**GIVEN RECORDS:**

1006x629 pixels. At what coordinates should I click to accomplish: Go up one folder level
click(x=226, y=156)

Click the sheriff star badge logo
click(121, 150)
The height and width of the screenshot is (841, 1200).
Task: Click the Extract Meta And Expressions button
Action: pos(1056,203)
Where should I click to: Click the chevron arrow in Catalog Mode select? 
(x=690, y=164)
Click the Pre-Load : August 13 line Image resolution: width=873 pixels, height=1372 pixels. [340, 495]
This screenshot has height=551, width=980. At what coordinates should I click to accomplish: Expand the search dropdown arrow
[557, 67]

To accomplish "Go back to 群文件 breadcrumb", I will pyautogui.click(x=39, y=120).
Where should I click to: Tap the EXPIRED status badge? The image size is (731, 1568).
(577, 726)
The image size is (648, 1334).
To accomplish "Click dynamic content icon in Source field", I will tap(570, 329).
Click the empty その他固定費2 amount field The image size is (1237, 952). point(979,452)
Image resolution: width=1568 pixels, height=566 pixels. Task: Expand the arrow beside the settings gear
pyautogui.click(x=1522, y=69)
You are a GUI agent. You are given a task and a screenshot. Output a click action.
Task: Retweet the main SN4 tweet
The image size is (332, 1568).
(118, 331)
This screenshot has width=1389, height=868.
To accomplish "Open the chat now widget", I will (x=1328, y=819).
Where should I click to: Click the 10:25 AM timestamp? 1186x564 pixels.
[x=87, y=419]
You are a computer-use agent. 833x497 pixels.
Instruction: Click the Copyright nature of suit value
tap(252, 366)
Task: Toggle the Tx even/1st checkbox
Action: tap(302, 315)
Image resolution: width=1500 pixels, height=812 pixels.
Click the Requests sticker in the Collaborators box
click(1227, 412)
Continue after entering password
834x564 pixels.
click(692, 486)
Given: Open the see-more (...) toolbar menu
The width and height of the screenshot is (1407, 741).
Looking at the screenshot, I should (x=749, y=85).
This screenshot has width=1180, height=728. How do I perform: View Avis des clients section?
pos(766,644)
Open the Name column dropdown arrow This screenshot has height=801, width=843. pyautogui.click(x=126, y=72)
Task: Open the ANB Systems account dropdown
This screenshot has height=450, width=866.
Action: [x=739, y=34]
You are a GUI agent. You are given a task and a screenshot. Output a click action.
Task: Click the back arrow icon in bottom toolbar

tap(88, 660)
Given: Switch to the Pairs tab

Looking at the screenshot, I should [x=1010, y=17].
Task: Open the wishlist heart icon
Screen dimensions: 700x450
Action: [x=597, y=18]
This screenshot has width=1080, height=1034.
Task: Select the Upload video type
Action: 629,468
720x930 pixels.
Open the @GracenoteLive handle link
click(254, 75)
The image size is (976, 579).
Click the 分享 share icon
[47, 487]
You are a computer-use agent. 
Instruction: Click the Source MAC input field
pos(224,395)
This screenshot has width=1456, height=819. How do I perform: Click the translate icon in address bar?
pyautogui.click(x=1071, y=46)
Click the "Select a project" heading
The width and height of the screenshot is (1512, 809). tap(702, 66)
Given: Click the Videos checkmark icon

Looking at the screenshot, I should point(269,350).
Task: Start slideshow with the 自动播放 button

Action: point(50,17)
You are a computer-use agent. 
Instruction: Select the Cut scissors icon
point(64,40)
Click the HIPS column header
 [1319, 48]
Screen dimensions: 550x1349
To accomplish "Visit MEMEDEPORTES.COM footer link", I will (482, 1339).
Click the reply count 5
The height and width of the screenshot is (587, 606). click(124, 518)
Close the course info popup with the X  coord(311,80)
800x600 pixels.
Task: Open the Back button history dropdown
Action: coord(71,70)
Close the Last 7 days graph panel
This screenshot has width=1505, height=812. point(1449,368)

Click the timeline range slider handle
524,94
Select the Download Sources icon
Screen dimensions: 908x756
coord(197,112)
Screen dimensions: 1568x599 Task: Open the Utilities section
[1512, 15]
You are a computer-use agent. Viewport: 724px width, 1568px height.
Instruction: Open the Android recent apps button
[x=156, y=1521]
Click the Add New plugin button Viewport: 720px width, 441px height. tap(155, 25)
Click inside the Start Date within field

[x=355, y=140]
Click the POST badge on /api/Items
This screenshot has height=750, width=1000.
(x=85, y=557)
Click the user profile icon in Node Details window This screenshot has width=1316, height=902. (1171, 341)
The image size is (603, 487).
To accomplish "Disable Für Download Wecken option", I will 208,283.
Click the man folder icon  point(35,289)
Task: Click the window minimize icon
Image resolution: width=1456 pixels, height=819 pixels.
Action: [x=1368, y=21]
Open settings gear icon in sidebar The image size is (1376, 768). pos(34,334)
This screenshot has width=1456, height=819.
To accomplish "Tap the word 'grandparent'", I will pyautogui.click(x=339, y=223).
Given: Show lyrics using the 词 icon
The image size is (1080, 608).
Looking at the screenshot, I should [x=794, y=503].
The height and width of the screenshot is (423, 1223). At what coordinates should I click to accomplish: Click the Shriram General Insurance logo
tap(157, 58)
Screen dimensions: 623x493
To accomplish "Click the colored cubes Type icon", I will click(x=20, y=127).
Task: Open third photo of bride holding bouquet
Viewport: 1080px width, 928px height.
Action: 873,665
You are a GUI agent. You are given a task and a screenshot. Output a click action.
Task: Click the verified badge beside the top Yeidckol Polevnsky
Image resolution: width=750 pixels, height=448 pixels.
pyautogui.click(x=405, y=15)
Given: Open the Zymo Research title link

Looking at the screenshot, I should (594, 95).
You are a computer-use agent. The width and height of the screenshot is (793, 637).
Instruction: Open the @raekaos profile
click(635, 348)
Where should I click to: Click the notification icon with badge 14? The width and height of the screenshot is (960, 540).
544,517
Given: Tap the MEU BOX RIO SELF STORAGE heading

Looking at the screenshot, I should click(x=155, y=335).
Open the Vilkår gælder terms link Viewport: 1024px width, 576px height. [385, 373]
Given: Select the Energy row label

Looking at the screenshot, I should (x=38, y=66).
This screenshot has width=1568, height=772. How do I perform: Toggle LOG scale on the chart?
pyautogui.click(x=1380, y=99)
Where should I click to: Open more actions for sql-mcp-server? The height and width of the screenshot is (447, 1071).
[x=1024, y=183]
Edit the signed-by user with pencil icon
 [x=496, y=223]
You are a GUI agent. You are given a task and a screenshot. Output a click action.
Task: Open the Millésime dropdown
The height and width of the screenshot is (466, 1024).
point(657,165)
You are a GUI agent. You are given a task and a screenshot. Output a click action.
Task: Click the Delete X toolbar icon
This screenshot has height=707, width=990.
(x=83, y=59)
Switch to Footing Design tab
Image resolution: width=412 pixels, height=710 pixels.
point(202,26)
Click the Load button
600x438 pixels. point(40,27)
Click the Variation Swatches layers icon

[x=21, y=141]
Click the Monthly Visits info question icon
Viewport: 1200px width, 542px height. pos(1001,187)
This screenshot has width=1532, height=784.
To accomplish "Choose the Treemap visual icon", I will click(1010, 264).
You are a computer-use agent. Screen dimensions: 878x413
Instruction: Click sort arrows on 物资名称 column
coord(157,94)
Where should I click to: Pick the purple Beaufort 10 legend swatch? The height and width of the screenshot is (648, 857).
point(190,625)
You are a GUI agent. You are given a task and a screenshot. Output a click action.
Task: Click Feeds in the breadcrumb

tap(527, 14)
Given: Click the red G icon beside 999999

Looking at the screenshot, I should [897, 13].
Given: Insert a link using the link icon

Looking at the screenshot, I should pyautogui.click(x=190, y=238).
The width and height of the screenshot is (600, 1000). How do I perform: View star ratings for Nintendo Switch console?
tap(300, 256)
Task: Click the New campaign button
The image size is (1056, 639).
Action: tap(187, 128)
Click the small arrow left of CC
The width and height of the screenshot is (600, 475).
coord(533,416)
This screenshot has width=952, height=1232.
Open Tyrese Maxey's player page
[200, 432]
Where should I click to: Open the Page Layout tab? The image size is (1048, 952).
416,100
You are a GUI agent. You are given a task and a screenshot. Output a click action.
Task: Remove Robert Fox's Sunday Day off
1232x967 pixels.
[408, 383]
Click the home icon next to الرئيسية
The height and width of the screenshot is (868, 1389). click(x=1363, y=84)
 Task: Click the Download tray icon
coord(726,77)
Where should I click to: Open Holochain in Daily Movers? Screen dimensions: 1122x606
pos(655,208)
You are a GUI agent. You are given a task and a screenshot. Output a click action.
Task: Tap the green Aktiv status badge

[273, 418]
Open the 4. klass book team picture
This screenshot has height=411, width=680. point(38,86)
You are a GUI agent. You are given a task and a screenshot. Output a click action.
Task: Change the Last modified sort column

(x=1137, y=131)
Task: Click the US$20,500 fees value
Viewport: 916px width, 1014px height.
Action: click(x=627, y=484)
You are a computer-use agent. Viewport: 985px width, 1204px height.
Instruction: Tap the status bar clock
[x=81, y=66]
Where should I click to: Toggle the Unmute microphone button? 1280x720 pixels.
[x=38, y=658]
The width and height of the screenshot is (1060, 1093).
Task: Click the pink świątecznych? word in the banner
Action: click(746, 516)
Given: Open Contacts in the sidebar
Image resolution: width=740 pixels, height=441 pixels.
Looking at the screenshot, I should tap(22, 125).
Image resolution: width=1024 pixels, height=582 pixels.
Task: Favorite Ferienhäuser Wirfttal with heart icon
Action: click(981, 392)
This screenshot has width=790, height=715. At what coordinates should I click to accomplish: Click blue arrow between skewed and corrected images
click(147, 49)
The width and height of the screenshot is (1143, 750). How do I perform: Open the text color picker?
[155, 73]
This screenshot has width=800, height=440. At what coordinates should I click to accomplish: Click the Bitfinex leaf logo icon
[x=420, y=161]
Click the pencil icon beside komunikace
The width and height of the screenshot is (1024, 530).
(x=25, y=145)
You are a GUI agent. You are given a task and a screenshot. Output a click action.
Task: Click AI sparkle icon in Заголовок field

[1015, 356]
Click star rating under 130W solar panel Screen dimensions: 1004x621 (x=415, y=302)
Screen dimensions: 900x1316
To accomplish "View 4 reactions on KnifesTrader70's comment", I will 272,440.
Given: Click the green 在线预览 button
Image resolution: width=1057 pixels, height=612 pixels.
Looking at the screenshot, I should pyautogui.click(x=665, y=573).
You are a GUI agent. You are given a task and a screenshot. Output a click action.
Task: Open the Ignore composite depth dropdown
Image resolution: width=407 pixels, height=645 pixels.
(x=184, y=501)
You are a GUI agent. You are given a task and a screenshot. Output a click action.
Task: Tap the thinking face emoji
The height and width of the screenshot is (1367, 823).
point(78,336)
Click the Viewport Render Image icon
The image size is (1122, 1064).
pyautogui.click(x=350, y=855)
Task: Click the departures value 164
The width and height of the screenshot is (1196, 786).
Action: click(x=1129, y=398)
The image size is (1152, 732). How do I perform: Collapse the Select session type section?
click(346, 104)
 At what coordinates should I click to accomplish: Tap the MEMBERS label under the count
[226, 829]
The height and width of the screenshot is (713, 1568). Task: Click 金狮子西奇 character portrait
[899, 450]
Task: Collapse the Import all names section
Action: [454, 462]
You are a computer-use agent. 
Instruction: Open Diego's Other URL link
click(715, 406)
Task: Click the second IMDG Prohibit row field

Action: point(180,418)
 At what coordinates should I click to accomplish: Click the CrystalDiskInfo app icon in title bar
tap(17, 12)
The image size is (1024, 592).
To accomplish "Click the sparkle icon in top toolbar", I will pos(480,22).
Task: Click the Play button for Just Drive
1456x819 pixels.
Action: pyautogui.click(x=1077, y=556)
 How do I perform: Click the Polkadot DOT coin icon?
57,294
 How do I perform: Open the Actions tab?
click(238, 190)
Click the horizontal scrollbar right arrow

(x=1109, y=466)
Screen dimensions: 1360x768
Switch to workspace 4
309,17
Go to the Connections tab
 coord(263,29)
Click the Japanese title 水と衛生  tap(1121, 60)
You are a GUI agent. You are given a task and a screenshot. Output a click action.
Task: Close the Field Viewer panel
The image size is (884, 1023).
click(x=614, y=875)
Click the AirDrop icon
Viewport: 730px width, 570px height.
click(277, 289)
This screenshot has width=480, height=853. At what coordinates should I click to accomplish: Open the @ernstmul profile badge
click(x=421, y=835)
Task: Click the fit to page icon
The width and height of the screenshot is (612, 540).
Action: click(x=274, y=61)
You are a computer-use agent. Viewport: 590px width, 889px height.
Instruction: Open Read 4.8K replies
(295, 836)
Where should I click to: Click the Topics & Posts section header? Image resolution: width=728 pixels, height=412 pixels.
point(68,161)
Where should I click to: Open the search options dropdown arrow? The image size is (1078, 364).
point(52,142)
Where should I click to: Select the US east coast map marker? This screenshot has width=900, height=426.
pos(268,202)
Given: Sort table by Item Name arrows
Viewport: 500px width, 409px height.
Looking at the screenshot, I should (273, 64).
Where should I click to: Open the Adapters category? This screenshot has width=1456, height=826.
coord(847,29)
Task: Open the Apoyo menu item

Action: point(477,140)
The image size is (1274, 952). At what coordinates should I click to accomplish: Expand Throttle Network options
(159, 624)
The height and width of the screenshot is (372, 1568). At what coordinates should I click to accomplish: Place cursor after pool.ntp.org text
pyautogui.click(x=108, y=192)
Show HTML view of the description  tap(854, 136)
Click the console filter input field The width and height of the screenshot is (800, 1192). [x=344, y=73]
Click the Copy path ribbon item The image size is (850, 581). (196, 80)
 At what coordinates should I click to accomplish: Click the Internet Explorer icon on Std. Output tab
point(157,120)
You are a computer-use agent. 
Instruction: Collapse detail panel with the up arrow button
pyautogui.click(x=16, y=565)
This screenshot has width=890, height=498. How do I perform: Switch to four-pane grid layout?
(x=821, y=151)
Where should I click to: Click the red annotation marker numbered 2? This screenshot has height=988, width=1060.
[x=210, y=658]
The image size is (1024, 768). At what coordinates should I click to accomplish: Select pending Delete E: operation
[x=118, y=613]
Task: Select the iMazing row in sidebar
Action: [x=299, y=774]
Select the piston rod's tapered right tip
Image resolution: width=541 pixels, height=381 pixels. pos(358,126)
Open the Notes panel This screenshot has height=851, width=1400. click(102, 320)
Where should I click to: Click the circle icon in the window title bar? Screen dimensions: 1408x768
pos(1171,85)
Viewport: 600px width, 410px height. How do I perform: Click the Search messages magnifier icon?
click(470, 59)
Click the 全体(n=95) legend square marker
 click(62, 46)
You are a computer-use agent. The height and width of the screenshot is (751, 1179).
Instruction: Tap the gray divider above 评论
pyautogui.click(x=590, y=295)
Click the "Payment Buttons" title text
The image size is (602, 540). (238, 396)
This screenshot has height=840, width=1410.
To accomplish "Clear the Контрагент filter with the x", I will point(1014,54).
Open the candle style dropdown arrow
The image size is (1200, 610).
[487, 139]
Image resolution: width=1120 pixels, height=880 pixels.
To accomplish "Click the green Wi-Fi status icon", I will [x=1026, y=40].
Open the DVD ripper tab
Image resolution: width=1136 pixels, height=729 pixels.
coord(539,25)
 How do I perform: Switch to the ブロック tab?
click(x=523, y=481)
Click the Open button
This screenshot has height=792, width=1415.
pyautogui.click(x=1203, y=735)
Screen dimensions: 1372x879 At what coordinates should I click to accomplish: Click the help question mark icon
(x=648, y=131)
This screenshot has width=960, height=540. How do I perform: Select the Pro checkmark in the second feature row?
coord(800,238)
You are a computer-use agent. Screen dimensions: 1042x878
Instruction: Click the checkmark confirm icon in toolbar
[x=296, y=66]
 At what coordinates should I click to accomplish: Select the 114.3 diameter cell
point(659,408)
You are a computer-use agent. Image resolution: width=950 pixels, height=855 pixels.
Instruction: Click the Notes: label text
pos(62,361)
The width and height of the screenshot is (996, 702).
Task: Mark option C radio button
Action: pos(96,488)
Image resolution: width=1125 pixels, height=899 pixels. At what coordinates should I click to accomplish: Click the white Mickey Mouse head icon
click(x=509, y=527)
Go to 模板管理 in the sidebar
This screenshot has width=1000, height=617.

**ASSIGNMENT:**
Please state how many lines in the listing contain the string "filter", and give nothing besides that number.

**ANSWER SECTION:**
2